I’m liking our new “math literacy” course. It’s still a challenge, though, when the student is presented with a problem and I want to shine a flashlight on the path to figuring out how to do it, not plop them in a motorized cognitive wheelchair and zip them to their “got the assignment done” destination.

They are to devise a spreadsheet to calculate teh amount in an account for which they start with 2000 dollars and add 175 per month, with the number of months in one column and the value of the account in the second.

Welp, since I hadn’t read ahead (which I couldn’t do for a while because I didn’t have the text), *I* got briefly stalled wondering whether or not they put in 175 on that first month, and thus whether there shoudl be a “zero” month, but let the students decide and it worked out.

Figuring out the formula was interesting… but what was effective for many was to ask how much money would be in the account in three months and/or five months…. most of them could do that and then we could work back from what they did to what that looked like as an expression. Not everybody, though: $2175 x 3 was one answer… I wish I’d had time to have her calculate that and see whether or not she realized that wasn’t consistent with adding 175 per month. Still, starting with a concrete, real example was useful in making the connection between the fixed and variable cost — and the fact that it took trial and error speaks to the likelihood that in the traditional course with a whole mess of problems to practice, they’re not making that cognitive connection either.

I have evidence that students *are* using their own number sense, though it’s not fun to watch. They’re to figure out via trial and error how many beers, sodas and hot dogs a guy sent his kid to buy (yes, the problem mentions that the guy gets arrested for sending his kid to buy beer) if he sent the kid with a hundred dollars, and he gets 25.50 in change, and there were 8 beverages purchased… Beer costs 8$, soda 5$, hot dogs $3.50…

…. so the scratch paper says 8 + 8 + 8 + 5 + 5 + 5 + 5 + 5 (calculator for calculations). I encouraged using the times key…I wonder if having visuals come up when you clicked that multiplication would be valuable.

And speaking of visuals, on the ride in through the sleet and rain (on the Xtracycle, since my studded-tyre bike flatted again last night coming back from the convent), I thought about showing fractions with the denominator a nice colored rectangle broken into as many pieces as the denominator indicted… perhaps with an animation shading the number of said pieces indicated by the numerator.

*math literacy, numeracy, visual math*

Opus the Poet

February 27, 2013

I had a flash of inspiration on that one: Start with a circle, then draw radials until there are as many wedges as the denominator, split the wedges apart than morph them into squares so that the student can see that fractions are a part of a whole, then shade the number of squares for the numerator.

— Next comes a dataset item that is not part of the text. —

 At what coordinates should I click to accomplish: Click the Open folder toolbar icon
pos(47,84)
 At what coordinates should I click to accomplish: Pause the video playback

And from the problem given above we can deduce that there were an odd number of hot dogs purchased, because hot dogs were the only item listed with $0.50 in the price and there being $0.50 in the change. That’s actually a difficult problem to answer because you have so many variables that trial and error won’t work without excessive recursion. the equation is simple enough 8x + 5y + 3.5z = 74.5 but that is about as far as you can simplify it because of a lack of common factors. You could multiply both sides of the equation by 2 to get rid of the fraction/decimal, but you still end up with a prime that isn’t a common factor to at least one other term. Not to mention that 149 (the result of 74.5*2) doesn’t have a whole lotta factors either.

Competent math teacher

March 4, 2013

You didn’t specify the grade level, but I hope it’s not later than fourth grade; otherwise, this would be a really dumbed down lesson (which needs work anyway).

xiousgeonz

March 4, 2013

Why do you think it is “dumbed down ” (brought ‘down’ from where?) ? How would you improve it? (No, it’s not my lesson and no, I’m not wedded to it… just curious about others’ perceptions.)

xiousgeonz

March 5, 2013

Could you elaborate?

One of the most serious issues my students have with math is that their instructors really, honestly have no idea how they think about math… and so they tend to assume reasoning that isn’t happening.